# Instructions to follow:
Exactly as written, print each of the entries.

Start of Extracted information

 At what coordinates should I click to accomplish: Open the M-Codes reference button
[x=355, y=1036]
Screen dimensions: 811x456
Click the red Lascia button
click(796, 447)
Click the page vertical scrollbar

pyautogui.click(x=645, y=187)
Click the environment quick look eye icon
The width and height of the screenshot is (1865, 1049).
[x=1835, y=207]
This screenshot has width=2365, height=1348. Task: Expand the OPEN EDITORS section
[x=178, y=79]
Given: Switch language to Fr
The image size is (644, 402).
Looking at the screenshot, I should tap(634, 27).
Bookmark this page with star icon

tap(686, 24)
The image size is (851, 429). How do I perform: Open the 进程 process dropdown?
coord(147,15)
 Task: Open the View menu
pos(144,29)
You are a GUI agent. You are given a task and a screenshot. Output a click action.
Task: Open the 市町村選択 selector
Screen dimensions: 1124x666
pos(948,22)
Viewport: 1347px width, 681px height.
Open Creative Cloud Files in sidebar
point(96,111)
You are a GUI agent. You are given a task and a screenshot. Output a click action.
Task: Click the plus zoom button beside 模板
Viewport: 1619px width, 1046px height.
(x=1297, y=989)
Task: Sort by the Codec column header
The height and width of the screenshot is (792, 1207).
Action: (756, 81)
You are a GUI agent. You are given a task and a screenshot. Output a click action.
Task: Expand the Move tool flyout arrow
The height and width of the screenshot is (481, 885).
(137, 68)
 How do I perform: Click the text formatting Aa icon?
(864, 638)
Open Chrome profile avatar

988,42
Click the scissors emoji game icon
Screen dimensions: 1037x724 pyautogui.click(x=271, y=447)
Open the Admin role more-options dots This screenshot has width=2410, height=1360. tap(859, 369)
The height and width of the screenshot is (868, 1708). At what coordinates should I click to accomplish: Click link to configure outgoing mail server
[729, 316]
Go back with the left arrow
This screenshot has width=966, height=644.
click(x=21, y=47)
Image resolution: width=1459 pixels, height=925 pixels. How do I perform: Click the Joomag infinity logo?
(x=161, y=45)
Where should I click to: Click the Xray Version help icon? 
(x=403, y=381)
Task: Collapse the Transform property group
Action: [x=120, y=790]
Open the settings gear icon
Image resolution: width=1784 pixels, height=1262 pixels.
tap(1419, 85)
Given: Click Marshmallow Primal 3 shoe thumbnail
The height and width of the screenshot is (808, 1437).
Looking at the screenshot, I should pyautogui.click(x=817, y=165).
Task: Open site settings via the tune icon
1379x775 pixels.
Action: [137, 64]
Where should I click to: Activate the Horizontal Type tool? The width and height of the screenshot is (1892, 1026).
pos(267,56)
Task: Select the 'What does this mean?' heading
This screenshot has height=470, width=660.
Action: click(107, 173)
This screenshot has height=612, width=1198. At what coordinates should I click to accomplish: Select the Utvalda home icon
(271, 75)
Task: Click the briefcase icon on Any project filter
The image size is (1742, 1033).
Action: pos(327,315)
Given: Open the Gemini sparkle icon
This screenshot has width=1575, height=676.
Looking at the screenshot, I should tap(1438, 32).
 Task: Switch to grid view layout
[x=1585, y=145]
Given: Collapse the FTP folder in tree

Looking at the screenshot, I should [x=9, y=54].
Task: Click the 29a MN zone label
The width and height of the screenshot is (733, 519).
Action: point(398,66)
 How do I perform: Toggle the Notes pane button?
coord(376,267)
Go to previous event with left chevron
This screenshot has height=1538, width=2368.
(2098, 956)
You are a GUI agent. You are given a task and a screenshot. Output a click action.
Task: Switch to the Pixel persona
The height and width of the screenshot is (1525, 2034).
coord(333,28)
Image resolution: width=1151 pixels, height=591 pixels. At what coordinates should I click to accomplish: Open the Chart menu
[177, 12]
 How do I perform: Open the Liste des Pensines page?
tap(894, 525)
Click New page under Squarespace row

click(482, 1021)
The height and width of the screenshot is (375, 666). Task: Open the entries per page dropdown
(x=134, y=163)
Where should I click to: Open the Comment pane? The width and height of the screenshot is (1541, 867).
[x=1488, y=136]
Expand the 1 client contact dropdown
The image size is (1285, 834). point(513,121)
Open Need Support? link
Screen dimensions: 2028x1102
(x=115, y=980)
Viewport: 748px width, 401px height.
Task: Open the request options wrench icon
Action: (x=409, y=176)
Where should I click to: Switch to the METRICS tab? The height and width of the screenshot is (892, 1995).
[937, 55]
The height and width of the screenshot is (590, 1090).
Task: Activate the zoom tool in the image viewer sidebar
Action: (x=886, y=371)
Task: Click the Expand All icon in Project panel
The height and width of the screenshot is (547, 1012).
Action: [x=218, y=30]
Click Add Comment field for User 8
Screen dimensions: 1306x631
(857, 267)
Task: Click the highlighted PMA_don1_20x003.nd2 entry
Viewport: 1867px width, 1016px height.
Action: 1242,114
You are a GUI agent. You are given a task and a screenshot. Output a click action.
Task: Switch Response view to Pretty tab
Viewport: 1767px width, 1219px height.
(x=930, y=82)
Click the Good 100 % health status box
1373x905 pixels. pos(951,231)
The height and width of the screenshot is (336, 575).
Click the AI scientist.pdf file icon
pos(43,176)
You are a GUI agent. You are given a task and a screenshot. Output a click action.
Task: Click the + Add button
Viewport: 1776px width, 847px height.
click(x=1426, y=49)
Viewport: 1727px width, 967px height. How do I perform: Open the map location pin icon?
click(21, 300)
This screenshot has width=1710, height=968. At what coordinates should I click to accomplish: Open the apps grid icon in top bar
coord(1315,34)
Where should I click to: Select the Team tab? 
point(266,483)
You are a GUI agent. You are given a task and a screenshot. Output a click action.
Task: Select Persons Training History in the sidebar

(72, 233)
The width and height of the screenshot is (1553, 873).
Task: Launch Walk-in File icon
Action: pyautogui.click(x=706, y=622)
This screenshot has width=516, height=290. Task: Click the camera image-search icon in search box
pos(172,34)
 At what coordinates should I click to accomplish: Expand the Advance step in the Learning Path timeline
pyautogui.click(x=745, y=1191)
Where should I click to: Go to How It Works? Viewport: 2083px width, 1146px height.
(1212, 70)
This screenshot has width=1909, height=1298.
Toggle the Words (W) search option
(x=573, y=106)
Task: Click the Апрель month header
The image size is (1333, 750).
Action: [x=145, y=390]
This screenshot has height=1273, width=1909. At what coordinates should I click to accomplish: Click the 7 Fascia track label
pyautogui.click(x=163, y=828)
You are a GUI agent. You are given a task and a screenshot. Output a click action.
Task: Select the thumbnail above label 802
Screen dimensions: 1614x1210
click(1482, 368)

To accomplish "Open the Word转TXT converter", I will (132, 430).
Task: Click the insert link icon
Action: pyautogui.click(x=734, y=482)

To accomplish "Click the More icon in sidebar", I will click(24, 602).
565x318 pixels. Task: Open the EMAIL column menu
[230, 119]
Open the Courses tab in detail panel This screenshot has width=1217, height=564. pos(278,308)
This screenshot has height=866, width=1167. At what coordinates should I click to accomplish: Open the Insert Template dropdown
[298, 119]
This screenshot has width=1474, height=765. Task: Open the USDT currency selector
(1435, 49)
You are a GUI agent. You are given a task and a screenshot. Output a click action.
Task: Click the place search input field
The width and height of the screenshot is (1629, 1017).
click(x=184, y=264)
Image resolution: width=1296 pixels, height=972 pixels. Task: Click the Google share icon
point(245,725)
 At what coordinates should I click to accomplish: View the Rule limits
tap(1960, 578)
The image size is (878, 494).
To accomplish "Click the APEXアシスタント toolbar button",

End of Extracted information

# Solution:
 At what coordinates should I click to accomplish: Open the M-Codes reference button
[x=355, y=1036]
Screen dimensions: 811x456
Click the red Lascia button
click(796, 447)
Click the page vertical scrollbar

pyautogui.click(x=645, y=187)
Click the environment quick look eye icon
The width and height of the screenshot is (1865, 1049).
[x=1835, y=207]
This screenshot has width=2365, height=1348. Task: Expand the OPEN EDITORS section
[x=178, y=79]
Given: Switch language to Fr
The image size is (644, 402).
Looking at the screenshot, I should tap(634, 27).
Bookmark this page with star icon

tap(686, 24)
The image size is (851, 429). How do I perform: Open the 进程 process dropdown?
coord(147,15)
 Task: Open the View menu
pos(144,29)
You are a GUI agent. You are given a task and a screenshot. Output a click action.
Task: Open the 市町村選択 selector
Screen dimensions: 1124x666
pos(948,22)
Viewport: 1347px width, 681px height.
Open Creative Cloud Files in sidebar
point(96,111)
You are a GUI agent. You are given a task and a screenshot. Output a click action.
Task: Click the plus zoom button beside 模板
Viewport: 1619px width, 1046px height.
(x=1297, y=989)
Task: Sort by the Codec column header
The height and width of the screenshot is (792, 1207).
Action: (756, 81)
You are a GUI agent. You are given a task and a screenshot. Output a click action.
Task: Expand the Move tool flyout arrow
The height and width of the screenshot is (481, 885).
(137, 68)
 How do I perform: Click the text formatting Aa icon?
(864, 638)
Open Chrome profile avatar

988,42
Click the scissors emoji game icon
Screen dimensions: 1037x724 pyautogui.click(x=271, y=447)
Open the Admin role more-options dots This screenshot has width=2410, height=1360. tap(859, 369)
The height and width of the screenshot is (868, 1708). At what coordinates should I click to accomplish: Click link to configure outgoing mail server
[729, 316]
Go back with the left arrow
This screenshot has width=966, height=644.
click(x=21, y=47)
Image resolution: width=1459 pixels, height=925 pixels. How do I perform: Click the Joomag infinity logo?
(x=161, y=45)
Where should I click to: Click the Xray Version help icon? 
(x=403, y=381)
Task: Collapse the Transform property group
Action: [x=120, y=790]
Open the settings gear icon
Image resolution: width=1784 pixels, height=1262 pixels.
tap(1419, 85)
Given: Click Marshmallow Primal 3 shoe thumbnail
The height and width of the screenshot is (808, 1437).
Looking at the screenshot, I should pyautogui.click(x=817, y=165).
Task: Open site settings via the tune icon
1379x775 pixels.
Action: [137, 64]
Where should I click to: Activate the Horizontal Type tool? The width and height of the screenshot is (1892, 1026).
pos(267,56)
Task: Select the 'What does this mean?' heading
This screenshot has height=470, width=660.
Action: click(107, 173)
This screenshot has height=612, width=1198. At what coordinates should I click to accomplish: Select the Utvalda home icon
(271, 75)
Task: Click the briefcase icon on Any project filter
The image size is (1742, 1033).
Action: pos(327,315)
Given: Open the Gemini sparkle icon
This screenshot has width=1575, height=676.
Looking at the screenshot, I should tap(1438, 32).
 Task: Switch to grid view layout
[x=1585, y=145]
Given: Collapse the FTP folder in tree

Looking at the screenshot, I should [x=9, y=54].
Task: Click the 29a MN zone label
The width and height of the screenshot is (733, 519).
Action: point(398,66)
 How do I perform: Toggle the Notes pane button?
coord(376,267)
Go to previous event with left chevron
This screenshot has height=1538, width=2368.
(2098, 956)
You are a GUI agent. You are given a task and a screenshot. Output a click action.
Task: Switch to the Pixel persona
The height and width of the screenshot is (1525, 2034).
coord(333,28)
Image resolution: width=1151 pixels, height=591 pixels. At what coordinates should I click to accomplish: Open the Chart menu
[177, 12]
 How do I perform: Open the Liste des Pensines page?
tap(894, 525)
Click New page under Squarespace row

click(482, 1021)
The height and width of the screenshot is (375, 666). Task: Open the entries per page dropdown
(x=134, y=163)
Where should I click to: Open the Comment pane? The width and height of the screenshot is (1541, 867).
[x=1488, y=136]
Expand the 1 client contact dropdown
The image size is (1285, 834). point(513,121)
Open Need Support? link
Screen dimensions: 2028x1102
(x=115, y=980)
Viewport: 748px width, 401px height.
Task: Open the request options wrench icon
Action: (x=409, y=176)
Where should I click to: Switch to the METRICS tab? The height and width of the screenshot is (892, 1995).
[937, 55]
The height and width of the screenshot is (590, 1090).
Task: Activate the zoom tool in the image viewer sidebar
Action: (x=886, y=371)
Task: Click the Expand All icon in Project panel
The height and width of the screenshot is (547, 1012).
Action: [x=218, y=30]
Click Add Comment field for User 8
Screen dimensions: 1306x631
(857, 267)
Task: Click the highlighted PMA_don1_20x003.nd2 entry
Viewport: 1867px width, 1016px height.
Action: 1242,114
You are a GUI agent. You are given a task and a screenshot. Output a click action.
Task: Switch Response view to Pretty tab
Viewport: 1767px width, 1219px height.
(x=930, y=82)
Click the Good 100 % health status box
1373x905 pixels. pos(951,231)
The height and width of the screenshot is (336, 575).
Click the AI scientist.pdf file icon
pos(43,176)
You are a GUI agent. You are given a task and a screenshot. Output a click action.
Task: Click the + Add button
Viewport: 1776px width, 847px height.
click(x=1426, y=49)
Viewport: 1727px width, 967px height. How do I perform: Open the map location pin icon?
click(21, 300)
This screenshot has width=1710, height=968. At what coordinates should I click to accomplish: Open the apps grid icon in top bar
coord(1315,34)
Where should I click to: Select the Team tab? 
point(266,483)
You are a GUI agent. You are given a task and a screenshot. Output a click action.
Task: Select Persons Training History in the sidebar

(72, 233)
The width and height of the screenshot is (1553, 873).
Task: Launch Walk-in File icon
Action: pyautogui.click(x=706, y=622)
This screenshot has width=516, height=290. Task: Click the camera image-search icon in search box
pos(172,34)
 At what coordinates should I click to accomplish: Expand the Advance step in the Learning Path timeline
pyautogui.click(x=745, y=1191)
Where should I click to: Go to How It Works? Viewport: 2083px width, 1146px height.
(1212, 70)
This screenshot has width=1909, height=1298.
Toggle the Words (W) search option
(x=573, y=106)
Task: Click the Апрель month header
The image size is (1333, 750).
Action: [x=145, y=390]
This screenshot has height=1273, width=1909. At what coordinates should I click to accomplish: Click the 7 Fascia track label
pyautogui.click(x=163, y=828)
You are a GUI agent. You are given a task and a screenshot. Output a click action.
Task: Select the thumbnail above label 802
Screen dimensions: 1614x1210
click(1482, 368)

To accomplish "Open the Word转TXT converter", I will (132, 430).
Task: Click the insert link icon
Action: pyautogui.click(x=734, y=482)

To accomplish "Click the More icon in sidebar", I will click(24, 602).
565x318 pixels. Task: Open the EMAIL column menu
[230, 119]
Open the Courses tab in detail panel This screenshot has width=1217, height=564. pos(278,308)
This screenshot has height=866, width=1167. At what coordinates should I click to accomplish: Open the Insert Template dropdown
[298, 119]
This screenshot has width=1474, height=765. Task: Open the USDT currency selector
(1435, 49)
You are a GUI agent. You are given a task and a screenshot. Output a click action.
Task: Click the place search input field
The width and height of the screenshot is (1629, 1017).
click(x=184, y=264)
Image resolution: width=1296 pixels, height=972 pixels. Task: Click the Google share icon
point(245,725)
 At what coordinates should I click to accomplish: View the Rule limits
tap(1960, 578)
The image size is (878, 494).
To accomplish "Click the APEXアシスタント toolbar button",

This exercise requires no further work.